SnO2-based catalysts modified by La, Ce, and Y with a Sn/Ln (Ln=La, Ce, Y) atomic ratio of 2:1 were prepared by using a co-precipitation method and used for CO and CH4 oxidation. The catalysts were characterized by N-2 adsorption-desorption, XRD, energy dispersive X-ray spectroscopy (EDS)-SEM, H-2 temperature-programmed reduction (TPR), X-ray photoelectron spectroscopy (XPS), and thermogravimetric analysis differential scanning calorimetry (TGA-DSC) techniques. All three rare earth metal oxides were found to improve the thermal stability of SnO2, which resulted in catalysts with much higher surface areas and smaller crystallite and particle sizes. However, only the addition of Ce resulted in a catalyst with improved activity for both CO and CH4 oxidation.
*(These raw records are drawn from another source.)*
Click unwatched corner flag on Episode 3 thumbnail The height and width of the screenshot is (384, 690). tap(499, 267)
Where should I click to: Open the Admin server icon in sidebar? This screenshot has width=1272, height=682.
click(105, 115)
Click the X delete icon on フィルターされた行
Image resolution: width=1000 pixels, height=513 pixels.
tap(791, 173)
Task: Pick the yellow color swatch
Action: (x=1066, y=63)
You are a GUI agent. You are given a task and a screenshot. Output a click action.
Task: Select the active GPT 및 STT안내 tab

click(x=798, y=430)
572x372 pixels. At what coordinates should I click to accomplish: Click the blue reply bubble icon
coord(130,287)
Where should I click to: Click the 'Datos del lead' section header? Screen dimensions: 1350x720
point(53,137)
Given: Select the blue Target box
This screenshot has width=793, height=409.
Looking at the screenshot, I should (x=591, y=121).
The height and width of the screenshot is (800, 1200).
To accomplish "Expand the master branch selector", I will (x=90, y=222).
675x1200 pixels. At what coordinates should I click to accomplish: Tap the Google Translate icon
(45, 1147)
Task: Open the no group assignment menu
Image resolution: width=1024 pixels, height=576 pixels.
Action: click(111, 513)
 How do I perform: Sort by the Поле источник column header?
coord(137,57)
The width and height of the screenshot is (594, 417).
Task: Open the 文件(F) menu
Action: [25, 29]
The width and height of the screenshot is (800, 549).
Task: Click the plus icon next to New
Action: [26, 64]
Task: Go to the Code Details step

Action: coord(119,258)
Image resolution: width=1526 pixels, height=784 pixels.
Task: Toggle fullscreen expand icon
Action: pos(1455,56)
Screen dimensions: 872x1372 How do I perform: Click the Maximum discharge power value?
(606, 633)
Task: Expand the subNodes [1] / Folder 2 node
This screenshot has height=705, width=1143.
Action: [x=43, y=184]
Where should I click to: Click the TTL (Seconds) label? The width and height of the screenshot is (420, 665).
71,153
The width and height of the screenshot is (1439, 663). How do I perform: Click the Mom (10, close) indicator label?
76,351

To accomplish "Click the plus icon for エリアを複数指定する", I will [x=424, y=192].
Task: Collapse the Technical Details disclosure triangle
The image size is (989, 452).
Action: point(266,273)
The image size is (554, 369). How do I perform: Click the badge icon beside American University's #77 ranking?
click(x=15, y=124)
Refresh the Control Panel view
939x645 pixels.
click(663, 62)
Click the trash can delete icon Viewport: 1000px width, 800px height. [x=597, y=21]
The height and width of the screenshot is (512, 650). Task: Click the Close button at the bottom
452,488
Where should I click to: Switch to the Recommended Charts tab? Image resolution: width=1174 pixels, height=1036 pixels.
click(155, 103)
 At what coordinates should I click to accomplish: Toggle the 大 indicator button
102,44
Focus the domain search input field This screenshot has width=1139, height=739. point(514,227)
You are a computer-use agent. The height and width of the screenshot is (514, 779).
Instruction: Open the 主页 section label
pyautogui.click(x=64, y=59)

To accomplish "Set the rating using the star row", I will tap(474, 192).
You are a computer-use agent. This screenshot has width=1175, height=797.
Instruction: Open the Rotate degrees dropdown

In contrast, La and Y modification resulted in samples with decreased activity for both reactions. For the Ce-modified sample, Ce cations were found to dope into the lattice of rutile SnO2 to form a solid-solution structure. As a lattice impurity, ceria, the well-known oxygen storage component (OSC), led to the formation of more defects in the matrix of SnO2 and impeded the crystallization process, which resulted in a catalyst with a higher surface area and more active oxygen species. In contrast, XRD proved that the addition of La and Y mainly led to the formation of more stable and inert pyrochlore compounds, Sn2La2O7 and Sn2Y2O7, which disrupted a major part of the active sites based on SnO2. Consequently, the oxidation activity was impaired, although these two samples also have higher surface areas than pure SnO2. The Ce-modified sample showed not only high activity but also good reaction durability and thermal stability. Furthermore, Sn-Ce binary oxide is a better support than SnO2, CeO2, and traditional Al2O3 supports for Pd, which gives it the potential to be applied in some real after-treatment applications.